By CryptoVista Staff
February 17, 2022 0

With the total market of crypto assets now valued at US$2.6 trillion, there is a growing concern around what they’ll do to the rest of the financial market. One major global financial industry watchdog is already raising the red flag.

The Financial Stability Board (FSB), which is based in Switzerland and monitors 24 countries around the world, is concerned that “structural vulnerabilities” in crypto markets, as well as an increasing interconnectedness with traditional financial services, can wreak havoc in the months and years ahead.

“Although the extent and nature of the use of crypto assets vary somewhat across jurisdictions, financial stability risks could rapidly escalate, underscoring the need for timely and pre-emptive evaluation of possible policy responses,” the FSB argued in a report.

“Systemically important banks and other financial institutions are increasingly willing to undertake activities in, and gain exposures to, crypto assets… If the current trajectory of growth in scale and interconnectedness of crypto assets to these institutions were to continue, this could have implications for global financial stability.”

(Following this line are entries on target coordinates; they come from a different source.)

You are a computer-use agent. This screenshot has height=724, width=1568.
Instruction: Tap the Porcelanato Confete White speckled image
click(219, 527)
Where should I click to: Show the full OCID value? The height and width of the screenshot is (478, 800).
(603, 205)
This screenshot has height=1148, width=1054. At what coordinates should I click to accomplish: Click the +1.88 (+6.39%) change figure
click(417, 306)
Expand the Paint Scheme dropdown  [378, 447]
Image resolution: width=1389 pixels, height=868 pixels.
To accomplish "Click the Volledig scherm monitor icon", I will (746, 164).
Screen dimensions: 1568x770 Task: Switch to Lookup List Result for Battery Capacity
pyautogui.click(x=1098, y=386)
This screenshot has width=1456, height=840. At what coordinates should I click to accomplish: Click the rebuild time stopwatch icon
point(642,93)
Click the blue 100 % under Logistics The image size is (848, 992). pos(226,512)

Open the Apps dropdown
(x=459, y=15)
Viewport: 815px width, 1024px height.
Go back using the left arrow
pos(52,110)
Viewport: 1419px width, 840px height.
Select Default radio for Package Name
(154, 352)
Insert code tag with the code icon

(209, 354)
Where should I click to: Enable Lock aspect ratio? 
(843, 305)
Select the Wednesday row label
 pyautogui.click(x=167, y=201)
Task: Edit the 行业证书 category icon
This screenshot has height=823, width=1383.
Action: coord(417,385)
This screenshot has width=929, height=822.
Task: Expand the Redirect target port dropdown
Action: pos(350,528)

The FSB went as far as to draw comparisons to the overexposure to the sub-prime mortgage bonds that caused the Global Financial Crisis in 2007-2008. “As in the case of the US sub-prime mortgage crisis, a small amount of known exposure does not necessarily mean a small amount of risk, particularly if there exists a lack of transparency and insufficient regulatory coverage.”

Perhaps surprisingly – given the volatility of cryptocurrencies such as Bitcoin – the FSB is most concerned about stablecoins, such as Tether, which it considers to leave consumers vulnerable to high levels of credit and operational risks, liquidity mismatches and the need for sudden runs of their reserves.

The FSB also noted that the energy requirements for crypto, as well as its capacity to be used for money laundering and in cybercrime, have the potential to undermine the broader market.

It is worth noting that in itself the FSB has no regulatory powers. It is, however, a highly regarded watchdog that advises the governments of the nations it monitors.